## PROVIDED RECORDS
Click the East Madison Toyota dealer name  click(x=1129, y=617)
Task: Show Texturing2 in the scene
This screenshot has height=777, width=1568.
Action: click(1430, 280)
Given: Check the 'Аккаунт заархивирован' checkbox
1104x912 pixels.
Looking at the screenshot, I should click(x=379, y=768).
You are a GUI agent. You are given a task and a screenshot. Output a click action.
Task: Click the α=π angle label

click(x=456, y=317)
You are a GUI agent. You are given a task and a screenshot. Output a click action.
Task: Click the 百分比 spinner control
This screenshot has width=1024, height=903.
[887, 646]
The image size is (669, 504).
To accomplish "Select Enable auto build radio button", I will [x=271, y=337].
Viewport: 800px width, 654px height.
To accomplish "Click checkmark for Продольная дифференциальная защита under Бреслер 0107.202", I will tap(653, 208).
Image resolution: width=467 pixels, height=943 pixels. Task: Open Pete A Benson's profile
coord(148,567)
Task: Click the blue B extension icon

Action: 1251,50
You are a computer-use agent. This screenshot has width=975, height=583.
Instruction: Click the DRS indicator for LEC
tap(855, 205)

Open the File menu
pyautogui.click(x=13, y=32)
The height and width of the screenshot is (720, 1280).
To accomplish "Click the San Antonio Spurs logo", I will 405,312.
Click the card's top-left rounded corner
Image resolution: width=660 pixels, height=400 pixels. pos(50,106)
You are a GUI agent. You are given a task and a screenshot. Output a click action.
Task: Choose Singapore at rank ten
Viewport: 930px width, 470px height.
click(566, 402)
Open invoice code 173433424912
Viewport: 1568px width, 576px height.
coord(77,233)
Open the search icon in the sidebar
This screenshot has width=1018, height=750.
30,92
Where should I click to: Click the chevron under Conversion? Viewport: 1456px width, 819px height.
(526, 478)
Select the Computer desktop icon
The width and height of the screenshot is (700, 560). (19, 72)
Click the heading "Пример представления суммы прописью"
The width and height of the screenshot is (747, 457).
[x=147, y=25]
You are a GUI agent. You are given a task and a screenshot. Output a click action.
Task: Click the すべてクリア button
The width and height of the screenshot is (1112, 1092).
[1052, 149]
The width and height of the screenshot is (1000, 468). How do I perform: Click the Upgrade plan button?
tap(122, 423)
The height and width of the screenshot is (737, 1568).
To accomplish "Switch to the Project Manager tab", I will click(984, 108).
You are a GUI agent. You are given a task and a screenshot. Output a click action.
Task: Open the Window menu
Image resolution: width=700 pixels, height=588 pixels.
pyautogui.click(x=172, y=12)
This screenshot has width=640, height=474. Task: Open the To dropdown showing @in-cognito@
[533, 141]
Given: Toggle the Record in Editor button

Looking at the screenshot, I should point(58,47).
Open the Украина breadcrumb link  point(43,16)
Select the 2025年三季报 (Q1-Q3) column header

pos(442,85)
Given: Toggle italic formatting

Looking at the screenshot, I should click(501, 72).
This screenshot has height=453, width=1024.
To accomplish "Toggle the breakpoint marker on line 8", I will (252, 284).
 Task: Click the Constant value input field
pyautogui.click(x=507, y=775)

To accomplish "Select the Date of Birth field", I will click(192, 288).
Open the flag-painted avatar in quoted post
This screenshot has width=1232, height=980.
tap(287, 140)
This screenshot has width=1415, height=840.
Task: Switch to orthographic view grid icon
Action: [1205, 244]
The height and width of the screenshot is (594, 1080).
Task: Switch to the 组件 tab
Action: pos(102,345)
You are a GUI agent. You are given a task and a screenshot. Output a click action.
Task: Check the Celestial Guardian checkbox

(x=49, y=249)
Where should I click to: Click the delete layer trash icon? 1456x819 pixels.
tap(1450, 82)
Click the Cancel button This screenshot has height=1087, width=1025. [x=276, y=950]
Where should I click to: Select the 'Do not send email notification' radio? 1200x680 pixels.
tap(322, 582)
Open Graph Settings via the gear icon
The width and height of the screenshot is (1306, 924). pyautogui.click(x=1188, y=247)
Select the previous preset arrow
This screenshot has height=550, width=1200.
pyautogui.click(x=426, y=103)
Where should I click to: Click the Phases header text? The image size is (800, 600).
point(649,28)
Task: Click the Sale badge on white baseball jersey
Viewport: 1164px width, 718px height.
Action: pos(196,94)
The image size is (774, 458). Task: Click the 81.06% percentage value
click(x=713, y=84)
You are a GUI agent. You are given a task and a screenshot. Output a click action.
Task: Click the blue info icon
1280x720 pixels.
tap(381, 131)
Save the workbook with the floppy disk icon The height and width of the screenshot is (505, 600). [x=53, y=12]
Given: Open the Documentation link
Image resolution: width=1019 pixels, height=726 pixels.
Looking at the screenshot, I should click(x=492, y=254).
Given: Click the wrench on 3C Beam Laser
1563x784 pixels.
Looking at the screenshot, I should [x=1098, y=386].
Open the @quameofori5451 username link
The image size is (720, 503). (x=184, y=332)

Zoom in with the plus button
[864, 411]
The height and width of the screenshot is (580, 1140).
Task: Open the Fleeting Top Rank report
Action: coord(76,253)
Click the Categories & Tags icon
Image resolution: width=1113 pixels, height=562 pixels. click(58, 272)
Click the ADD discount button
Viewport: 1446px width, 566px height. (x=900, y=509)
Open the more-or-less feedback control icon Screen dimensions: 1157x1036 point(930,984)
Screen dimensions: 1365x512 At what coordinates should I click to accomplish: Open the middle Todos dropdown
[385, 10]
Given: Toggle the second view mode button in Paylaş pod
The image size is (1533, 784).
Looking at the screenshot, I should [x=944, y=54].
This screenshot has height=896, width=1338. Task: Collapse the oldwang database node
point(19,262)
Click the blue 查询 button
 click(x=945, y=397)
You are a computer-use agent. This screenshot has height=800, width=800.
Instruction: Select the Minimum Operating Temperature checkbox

## AIM
Extract the lines above, from the very first one through the line with "Action: 1251,50", and reproduce them verbatim.

## PROBLEM SOLUTION
Click the East Madison Toyota dealer name  click(x=1129, y=617)
Task: Show Texturing2 in the scene
This screenshot has height=777, width=1568.
Action: click(1430, 280)
Given: Check the 'Аккаунт заархивирован' checkbox
1104x912 pixels.
Looking at the screenshot, I should click(x=379, y=768).
You are a GUI agent. You are given a task and a screenshot. Output a click action.
Task: Click the α=π angle label

click(x=456, y=317)
You are a GUI agent. You are given a task and a screenshot. Output a click action.
Task: Click the 百分比 spinner control
This screenshot has width=1024, height=903.
[887, 646]
The image size is (669, 504).
To accomplish "Select Enable auto build radio button", I will [x=271, y=337].
Viewport: 800px width, 654px height.
To accomplish "Click checkmark for Продольная дифференциальная защита under Бреслер 0107.202", I will tap(653, 208).
Image resolution: width=467 pixels, height=943 pixels. Task: Open Pete A Benson's profile
coord(148,567)
Task: Click the blue B extension icon

Action: 1251,50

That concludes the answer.